Hi all!
My 10 year old daughter was diagnosed with inattentive ADHD over the summer. She had a hard time initially dealing with the diagnosis, then came around a bit and was taking Focalin XR. We saw a lot of improvements in attention and executive function, especially in school .
After the holiday break, she dug her heels in, and is back to refusing her diagnosis and medications. She told me she does not want to feel different from the other kids in her grade. I get it..it’s hard! But I feel like the meds help her socially as well.
We have told her taking the meds is up to her, it’s her body, and was hopeful she would come around. Not happening.
Does anyone have any advice?
If she ‘feels different’ on Focalin, there must be something in what she says.
Stimulants make the pupils of eyes large and people can be ‘overly sociable’ and it can look ‘fake’ to other people, in tour daughter’s case to other children. That’s my personal experience from years ago, I am a grown up in late 40 ies not on medication but with ADHD.
My son was diagnosed at 8 but I knew from when he was little that he had ADHD, I just didn’t want to give him medications… so I waited, hoped it will go away… well it only got worse and worse for him…
For my son period when he was on stimulants since he was 8 years old, 8 months of suffering side effects and all for him, this period has ruined his social life, he started being bullied during this time. I think it’s almost like other kids can see this child is ‘off their head’ on something. I mean they don’t know but they just start seeing that this person is different. Before medication he wasn’t perceived as ‘different’ yet on medication kids started calling him names ‘psycho’ etc.
Since we swapped my son to non stimulant Atomoxetine he feels ‘normal’, he is not artificially elated and pressed on speech, he is just balanced and cheerful in a calm way, he fought up on growing as he can eat now normally and he sleeps healthy 10 hours at night.
He started repairing his relationships in the class, however bullying scarred him and we want to move him to a different school where kids would not remember how he was on stimulants.
He also developed ‘anxiety’ whilst on stimulants so maybe the fact that your daughter starts now being oppositional and refusing meds and unhappy about the diagnosis - this is kind of one of the subtle symptoms of anxiety disorder… There is a side effect of anxiety with stimulants….
I think in her child ways she tells you that this medication doesn’t work for her and doesn’t t make her happy?
Yes that's a good suggestion- see if you can get more info from her on how the meds make her feel. If it seems that maybe she's having side effects or feeling unpleasant on them, you could switch. The right med should be helping not hurting...I wonder if you all work with a developmental psychiatrist who could help you with this too. This is helpful for us- we meet with ours once a month virtually and she checks in with us and also with our son, specifically to talk about how things are going in our life and how the meds are helping or if anything needs to be adjusted dosage wise. Frankly we couldn't do this without her. I wish you luck!

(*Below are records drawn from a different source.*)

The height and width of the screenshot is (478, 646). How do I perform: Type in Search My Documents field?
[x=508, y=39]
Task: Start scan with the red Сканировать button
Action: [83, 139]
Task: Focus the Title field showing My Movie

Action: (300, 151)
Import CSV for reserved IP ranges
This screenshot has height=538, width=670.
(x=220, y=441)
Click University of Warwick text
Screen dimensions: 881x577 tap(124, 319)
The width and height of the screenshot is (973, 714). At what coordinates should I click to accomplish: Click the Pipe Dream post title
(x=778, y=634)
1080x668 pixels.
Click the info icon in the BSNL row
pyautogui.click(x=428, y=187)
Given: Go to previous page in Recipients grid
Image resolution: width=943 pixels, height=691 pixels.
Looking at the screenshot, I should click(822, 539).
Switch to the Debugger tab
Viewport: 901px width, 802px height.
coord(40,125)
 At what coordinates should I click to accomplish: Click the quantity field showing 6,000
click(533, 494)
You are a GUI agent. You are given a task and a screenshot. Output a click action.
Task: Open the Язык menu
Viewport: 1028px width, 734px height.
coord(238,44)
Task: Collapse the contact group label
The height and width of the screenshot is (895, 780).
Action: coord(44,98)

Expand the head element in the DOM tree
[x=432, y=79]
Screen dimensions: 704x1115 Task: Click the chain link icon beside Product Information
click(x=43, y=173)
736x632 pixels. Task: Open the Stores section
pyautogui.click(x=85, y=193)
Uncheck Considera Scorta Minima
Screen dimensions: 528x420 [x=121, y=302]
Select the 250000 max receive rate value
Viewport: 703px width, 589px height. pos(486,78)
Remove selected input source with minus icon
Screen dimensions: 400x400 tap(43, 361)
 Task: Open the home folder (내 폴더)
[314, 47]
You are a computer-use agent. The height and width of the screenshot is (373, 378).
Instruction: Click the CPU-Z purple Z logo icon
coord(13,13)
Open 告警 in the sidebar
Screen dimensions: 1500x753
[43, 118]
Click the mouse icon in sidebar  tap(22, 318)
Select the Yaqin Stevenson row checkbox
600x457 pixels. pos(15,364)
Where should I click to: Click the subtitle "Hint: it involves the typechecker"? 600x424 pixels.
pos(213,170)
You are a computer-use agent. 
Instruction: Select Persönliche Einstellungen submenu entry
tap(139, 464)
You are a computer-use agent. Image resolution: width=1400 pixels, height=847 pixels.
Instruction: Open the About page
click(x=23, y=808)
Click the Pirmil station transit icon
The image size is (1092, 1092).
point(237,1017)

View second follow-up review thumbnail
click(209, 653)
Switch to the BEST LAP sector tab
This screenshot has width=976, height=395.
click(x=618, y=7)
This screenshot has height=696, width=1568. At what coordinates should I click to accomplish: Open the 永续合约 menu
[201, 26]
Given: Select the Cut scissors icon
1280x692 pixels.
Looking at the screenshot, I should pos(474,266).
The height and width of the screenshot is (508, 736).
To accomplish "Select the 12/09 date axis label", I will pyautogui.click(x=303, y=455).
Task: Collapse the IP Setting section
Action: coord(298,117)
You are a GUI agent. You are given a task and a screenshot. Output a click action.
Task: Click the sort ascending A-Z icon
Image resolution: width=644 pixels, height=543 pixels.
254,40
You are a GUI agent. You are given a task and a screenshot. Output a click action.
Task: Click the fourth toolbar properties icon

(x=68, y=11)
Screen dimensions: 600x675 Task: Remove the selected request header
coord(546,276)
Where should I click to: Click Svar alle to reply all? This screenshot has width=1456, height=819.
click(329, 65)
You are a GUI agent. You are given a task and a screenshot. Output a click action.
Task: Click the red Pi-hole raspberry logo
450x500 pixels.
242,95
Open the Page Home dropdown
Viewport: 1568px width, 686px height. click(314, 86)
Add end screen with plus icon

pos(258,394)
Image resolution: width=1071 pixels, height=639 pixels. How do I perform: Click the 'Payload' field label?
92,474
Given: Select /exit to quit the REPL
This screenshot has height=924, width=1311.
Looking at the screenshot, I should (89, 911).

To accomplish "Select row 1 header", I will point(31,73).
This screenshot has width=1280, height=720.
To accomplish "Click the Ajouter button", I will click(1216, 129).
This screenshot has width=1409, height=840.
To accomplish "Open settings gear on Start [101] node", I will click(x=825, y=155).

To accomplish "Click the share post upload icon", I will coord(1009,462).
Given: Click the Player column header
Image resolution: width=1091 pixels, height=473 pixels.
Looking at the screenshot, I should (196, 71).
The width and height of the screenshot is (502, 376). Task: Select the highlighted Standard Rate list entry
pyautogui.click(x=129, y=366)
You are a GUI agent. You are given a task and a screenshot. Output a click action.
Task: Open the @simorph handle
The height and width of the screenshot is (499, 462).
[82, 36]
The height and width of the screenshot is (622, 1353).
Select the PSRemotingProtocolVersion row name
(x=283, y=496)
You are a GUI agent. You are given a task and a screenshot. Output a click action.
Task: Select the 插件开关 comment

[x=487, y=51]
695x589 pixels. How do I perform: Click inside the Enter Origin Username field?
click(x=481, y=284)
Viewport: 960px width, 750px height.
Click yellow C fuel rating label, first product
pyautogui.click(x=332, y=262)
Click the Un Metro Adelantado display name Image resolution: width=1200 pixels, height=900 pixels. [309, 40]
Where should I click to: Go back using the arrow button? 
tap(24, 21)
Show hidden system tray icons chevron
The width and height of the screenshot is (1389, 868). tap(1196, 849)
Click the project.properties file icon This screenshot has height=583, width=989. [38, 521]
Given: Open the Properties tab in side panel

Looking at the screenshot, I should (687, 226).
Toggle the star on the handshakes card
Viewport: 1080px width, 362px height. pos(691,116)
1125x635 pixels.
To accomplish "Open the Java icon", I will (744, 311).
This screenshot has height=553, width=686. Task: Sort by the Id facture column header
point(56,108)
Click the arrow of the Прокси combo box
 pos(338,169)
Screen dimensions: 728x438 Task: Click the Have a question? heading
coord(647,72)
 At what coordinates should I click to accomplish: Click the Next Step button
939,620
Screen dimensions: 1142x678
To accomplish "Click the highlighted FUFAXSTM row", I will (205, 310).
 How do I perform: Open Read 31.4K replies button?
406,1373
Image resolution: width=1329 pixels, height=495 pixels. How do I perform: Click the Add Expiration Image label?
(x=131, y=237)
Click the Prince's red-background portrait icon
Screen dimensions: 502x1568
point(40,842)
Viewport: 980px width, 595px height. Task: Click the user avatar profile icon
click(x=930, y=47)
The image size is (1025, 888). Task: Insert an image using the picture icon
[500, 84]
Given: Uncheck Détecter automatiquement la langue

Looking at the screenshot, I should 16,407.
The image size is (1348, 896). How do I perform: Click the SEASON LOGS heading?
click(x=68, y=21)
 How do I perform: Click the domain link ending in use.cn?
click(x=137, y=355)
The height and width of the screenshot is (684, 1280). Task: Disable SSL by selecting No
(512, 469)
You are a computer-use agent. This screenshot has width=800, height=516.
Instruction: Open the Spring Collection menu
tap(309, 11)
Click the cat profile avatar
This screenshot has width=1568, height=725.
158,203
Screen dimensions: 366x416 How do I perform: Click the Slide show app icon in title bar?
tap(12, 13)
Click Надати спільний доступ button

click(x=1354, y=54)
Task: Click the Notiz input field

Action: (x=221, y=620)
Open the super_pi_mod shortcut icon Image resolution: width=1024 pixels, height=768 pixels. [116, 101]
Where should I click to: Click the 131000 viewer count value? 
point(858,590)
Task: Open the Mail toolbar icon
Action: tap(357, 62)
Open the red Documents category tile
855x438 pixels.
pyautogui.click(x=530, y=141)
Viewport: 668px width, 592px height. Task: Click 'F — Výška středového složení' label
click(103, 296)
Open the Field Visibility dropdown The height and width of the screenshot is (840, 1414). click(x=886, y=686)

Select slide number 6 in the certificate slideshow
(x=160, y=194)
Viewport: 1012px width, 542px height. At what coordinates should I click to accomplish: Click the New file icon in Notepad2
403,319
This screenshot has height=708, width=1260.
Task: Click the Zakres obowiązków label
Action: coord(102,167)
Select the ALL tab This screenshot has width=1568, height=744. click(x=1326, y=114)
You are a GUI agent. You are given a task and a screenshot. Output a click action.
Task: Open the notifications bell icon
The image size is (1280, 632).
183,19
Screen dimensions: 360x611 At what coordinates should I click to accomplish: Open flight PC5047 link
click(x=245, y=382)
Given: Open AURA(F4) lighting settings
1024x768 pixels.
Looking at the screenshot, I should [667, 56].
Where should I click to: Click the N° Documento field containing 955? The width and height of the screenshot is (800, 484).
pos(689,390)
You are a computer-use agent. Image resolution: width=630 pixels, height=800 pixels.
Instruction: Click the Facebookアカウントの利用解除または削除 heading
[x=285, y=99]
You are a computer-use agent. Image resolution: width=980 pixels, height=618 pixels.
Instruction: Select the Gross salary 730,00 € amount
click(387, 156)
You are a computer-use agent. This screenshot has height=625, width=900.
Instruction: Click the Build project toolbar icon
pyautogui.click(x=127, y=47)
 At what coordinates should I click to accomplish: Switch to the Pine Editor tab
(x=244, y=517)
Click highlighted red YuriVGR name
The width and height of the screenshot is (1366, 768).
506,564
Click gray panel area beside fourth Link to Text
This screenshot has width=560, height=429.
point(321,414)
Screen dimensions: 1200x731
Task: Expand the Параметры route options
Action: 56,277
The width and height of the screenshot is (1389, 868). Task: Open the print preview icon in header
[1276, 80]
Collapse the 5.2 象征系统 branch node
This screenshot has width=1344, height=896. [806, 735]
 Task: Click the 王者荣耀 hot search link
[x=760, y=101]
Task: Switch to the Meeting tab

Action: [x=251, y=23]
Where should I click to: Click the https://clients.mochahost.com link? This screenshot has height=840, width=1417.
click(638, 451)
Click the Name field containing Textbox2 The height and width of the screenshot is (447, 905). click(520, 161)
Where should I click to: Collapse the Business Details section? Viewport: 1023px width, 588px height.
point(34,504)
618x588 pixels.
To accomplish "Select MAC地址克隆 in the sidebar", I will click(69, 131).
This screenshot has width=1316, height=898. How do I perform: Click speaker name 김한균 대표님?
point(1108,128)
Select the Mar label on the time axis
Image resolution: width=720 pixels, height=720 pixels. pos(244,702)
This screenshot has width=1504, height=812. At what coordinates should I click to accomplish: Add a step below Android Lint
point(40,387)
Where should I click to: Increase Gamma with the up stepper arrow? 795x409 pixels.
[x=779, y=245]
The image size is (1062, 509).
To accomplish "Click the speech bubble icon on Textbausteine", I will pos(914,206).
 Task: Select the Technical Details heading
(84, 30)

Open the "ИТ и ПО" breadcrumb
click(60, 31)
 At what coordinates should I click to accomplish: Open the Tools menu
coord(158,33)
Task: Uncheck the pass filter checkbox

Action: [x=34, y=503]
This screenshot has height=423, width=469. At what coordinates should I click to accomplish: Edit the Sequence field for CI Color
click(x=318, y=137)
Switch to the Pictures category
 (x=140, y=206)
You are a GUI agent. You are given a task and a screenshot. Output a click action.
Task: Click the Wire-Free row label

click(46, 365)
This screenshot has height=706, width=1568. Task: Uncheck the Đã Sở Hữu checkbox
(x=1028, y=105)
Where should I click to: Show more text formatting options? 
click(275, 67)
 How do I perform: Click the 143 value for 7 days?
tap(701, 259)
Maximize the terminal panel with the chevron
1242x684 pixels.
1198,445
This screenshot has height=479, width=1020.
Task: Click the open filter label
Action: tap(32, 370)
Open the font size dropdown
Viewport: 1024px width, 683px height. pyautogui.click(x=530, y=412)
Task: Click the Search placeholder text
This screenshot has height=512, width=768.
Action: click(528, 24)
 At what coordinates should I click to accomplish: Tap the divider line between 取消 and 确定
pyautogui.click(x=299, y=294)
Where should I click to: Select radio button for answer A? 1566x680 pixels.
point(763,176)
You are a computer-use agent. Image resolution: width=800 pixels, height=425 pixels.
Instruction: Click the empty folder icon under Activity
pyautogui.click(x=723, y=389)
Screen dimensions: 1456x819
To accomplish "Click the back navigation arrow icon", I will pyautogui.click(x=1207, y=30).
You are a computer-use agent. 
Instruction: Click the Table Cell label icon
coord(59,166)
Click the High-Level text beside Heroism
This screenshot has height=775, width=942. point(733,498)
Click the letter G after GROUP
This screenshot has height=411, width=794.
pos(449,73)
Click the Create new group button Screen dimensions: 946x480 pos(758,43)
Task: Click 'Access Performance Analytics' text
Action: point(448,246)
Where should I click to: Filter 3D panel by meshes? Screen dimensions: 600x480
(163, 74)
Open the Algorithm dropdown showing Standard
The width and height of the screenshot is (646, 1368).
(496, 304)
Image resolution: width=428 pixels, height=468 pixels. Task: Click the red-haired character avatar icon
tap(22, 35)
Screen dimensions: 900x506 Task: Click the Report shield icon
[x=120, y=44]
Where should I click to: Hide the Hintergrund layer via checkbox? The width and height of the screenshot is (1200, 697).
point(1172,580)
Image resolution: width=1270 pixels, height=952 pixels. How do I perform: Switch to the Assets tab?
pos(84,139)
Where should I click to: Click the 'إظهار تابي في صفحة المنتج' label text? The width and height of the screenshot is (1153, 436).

such great insight…thank you! I didn’t think of it from that perspective. I will check in with my daughter to see if the medication made her feel different, or just having to rely on medication made her feel different. She is also an anxious kid, so I’m sure stimulants could make that worse as well. Thank you so much!!!
What I’d say, it’s often stopping or swapping to something different that make children more aware. Imagine yourself when you were 10 and think how well you were able to describe how medication made you feel.
My son, first day when we stopped methylpenidate extended release and started him on a very low dose of Atomoxetine, he said ‘Daddy I am so happy’. He is a kid who doesn’t express himself so well, not a chatterbox who loves chatting about feelings and stuff, and then expecting him to grasp what’s side effect and all, that’s too much to expect of a child.
I think we adults know more how to assess how something makes us feel because we already know what let’s say alcohol can do to us or what severe deprivation of sleep can do to us… You can’t expect a child being so good at verbalising how a substance (medication) makes them feel. It’s like expecting them to be adults and they are only kids.
I’d say explore with your child’s doctor and maybe there is ADHD medication which she would accept which would be 2in 1 and also helping with anxiety.